• **WORK INSTRUCTIONS**:
Each line below that holds the word "menu" counts toward the answer; reply with the total number only.
++++++++
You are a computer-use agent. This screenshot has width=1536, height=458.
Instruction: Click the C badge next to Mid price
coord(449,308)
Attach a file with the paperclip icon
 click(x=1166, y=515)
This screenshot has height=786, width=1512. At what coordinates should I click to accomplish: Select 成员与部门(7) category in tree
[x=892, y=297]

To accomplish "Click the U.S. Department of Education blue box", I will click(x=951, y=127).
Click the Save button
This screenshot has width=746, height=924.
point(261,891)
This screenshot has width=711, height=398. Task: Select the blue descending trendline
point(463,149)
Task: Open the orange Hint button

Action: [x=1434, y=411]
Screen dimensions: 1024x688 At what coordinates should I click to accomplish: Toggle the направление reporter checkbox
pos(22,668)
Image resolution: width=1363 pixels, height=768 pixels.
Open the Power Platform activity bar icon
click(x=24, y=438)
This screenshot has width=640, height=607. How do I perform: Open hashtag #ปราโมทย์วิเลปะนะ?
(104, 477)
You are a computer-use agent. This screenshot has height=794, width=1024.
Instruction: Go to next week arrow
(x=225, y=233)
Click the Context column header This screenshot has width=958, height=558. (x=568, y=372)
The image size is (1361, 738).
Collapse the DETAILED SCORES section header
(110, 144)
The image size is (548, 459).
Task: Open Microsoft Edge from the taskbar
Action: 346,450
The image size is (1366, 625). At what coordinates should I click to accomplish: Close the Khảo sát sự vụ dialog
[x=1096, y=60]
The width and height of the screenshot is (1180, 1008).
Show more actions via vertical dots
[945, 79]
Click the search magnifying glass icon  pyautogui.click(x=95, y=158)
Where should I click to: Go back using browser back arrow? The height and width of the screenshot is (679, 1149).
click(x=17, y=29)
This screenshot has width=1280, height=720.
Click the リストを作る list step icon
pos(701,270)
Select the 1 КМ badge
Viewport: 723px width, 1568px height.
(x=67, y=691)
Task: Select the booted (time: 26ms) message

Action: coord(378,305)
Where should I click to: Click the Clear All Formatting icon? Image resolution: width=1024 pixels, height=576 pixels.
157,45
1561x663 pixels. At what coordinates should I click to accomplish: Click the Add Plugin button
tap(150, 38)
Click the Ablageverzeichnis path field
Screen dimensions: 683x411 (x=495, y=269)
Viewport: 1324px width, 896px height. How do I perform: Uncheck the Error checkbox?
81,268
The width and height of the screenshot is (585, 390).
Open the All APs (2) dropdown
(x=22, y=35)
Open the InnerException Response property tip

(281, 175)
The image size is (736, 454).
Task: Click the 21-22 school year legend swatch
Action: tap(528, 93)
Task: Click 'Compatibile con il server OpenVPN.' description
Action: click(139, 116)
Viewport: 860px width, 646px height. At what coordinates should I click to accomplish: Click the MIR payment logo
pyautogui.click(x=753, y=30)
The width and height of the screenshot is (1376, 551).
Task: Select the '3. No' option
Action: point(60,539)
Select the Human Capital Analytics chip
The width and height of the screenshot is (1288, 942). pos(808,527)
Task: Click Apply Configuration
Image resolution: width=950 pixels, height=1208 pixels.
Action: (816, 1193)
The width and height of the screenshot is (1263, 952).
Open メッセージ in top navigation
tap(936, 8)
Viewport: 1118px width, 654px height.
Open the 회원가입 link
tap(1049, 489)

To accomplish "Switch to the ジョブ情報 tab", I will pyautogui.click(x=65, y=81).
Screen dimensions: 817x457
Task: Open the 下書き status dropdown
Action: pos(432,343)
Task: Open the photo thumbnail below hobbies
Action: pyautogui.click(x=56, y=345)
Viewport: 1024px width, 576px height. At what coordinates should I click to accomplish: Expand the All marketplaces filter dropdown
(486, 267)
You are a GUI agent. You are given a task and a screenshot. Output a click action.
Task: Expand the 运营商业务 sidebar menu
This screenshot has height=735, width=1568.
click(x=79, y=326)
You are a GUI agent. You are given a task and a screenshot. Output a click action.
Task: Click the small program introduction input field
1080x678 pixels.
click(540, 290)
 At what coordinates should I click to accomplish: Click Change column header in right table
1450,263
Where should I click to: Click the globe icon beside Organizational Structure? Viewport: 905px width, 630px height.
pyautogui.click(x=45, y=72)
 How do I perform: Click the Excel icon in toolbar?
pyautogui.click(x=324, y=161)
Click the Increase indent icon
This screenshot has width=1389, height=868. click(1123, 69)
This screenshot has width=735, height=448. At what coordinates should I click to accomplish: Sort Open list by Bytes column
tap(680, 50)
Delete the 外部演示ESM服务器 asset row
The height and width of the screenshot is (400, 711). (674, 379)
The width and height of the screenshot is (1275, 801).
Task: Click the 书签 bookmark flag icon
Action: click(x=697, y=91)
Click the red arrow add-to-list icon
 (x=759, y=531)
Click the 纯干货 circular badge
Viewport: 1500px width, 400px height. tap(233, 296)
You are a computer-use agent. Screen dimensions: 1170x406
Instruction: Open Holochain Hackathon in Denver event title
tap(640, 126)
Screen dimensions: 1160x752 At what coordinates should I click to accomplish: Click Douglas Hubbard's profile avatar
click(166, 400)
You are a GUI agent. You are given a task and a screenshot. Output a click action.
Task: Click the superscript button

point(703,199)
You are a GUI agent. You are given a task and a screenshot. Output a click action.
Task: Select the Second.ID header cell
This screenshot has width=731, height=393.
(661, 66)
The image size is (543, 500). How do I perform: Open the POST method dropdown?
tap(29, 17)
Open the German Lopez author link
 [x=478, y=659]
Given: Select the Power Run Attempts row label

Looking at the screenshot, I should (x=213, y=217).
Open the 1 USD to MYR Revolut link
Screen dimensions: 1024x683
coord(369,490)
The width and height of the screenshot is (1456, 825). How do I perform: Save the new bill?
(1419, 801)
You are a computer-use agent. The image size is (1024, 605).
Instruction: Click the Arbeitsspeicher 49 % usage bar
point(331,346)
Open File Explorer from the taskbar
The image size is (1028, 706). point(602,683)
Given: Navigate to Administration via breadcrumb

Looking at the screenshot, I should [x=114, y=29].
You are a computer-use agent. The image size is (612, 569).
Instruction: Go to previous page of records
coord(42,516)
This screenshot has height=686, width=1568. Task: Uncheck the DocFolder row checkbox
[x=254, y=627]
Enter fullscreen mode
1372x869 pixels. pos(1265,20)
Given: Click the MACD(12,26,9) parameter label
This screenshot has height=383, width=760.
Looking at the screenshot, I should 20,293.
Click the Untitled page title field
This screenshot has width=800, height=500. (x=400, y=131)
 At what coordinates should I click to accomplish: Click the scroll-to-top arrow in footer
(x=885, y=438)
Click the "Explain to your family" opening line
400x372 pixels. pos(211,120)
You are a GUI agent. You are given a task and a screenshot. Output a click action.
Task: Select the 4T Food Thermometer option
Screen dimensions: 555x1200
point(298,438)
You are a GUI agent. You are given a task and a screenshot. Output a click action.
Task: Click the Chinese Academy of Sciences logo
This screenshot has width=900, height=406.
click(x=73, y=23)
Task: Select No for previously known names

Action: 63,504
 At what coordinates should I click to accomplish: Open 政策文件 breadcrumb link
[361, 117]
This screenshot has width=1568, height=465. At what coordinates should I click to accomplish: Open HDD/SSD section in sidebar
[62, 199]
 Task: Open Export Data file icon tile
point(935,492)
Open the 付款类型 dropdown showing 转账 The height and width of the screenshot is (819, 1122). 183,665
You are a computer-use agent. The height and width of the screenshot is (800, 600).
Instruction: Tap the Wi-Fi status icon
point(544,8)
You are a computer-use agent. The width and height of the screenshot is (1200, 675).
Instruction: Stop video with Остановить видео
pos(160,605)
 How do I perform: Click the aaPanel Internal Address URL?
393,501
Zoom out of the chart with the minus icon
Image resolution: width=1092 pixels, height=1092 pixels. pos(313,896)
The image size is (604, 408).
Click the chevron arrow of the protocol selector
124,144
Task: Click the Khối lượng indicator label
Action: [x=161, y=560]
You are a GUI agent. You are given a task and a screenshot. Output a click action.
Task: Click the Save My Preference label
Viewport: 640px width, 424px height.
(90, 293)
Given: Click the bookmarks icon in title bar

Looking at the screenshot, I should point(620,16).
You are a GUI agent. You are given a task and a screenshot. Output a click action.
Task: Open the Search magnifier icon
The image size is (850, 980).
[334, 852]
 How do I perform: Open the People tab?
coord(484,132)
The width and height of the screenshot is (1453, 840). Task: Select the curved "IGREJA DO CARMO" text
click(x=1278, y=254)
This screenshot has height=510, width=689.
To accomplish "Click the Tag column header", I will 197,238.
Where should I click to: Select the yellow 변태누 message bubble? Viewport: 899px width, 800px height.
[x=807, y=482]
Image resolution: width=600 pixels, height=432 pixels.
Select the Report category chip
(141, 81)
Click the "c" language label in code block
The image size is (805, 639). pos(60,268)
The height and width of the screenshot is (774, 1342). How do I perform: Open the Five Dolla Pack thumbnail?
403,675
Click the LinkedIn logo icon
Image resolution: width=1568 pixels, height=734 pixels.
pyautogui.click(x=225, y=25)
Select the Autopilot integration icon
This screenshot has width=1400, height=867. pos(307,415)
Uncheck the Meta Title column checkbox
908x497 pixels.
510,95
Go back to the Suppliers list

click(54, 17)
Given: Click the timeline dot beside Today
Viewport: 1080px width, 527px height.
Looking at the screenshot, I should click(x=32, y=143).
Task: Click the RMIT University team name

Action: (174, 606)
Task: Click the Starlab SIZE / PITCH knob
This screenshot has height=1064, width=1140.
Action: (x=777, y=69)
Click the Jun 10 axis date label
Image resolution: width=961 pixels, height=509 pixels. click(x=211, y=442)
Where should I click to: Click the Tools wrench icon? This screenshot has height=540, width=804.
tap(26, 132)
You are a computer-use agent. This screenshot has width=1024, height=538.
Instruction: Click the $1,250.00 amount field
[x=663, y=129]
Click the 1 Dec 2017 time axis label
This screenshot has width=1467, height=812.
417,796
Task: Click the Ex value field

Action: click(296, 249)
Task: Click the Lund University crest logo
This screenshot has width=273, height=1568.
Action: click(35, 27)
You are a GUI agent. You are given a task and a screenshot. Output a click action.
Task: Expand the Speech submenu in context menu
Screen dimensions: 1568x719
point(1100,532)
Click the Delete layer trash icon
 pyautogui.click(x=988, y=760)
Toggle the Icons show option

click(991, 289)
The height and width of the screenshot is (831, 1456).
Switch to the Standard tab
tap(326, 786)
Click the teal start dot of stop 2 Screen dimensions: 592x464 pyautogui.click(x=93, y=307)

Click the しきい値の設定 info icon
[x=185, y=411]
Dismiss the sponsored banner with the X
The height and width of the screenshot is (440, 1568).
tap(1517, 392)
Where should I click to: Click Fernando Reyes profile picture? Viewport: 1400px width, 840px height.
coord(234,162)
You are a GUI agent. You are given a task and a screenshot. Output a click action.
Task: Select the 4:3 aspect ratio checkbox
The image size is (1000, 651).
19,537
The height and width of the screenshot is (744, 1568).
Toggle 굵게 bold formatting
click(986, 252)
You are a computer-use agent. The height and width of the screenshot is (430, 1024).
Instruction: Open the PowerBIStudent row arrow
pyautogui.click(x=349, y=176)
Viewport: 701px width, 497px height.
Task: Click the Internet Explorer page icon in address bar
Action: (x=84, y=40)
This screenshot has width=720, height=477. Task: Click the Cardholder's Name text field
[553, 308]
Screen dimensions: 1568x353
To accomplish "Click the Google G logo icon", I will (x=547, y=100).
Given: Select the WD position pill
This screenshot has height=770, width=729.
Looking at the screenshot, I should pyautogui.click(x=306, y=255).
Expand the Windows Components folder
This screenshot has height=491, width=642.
++++++++
• **EXERCISE OUTPUT**:
2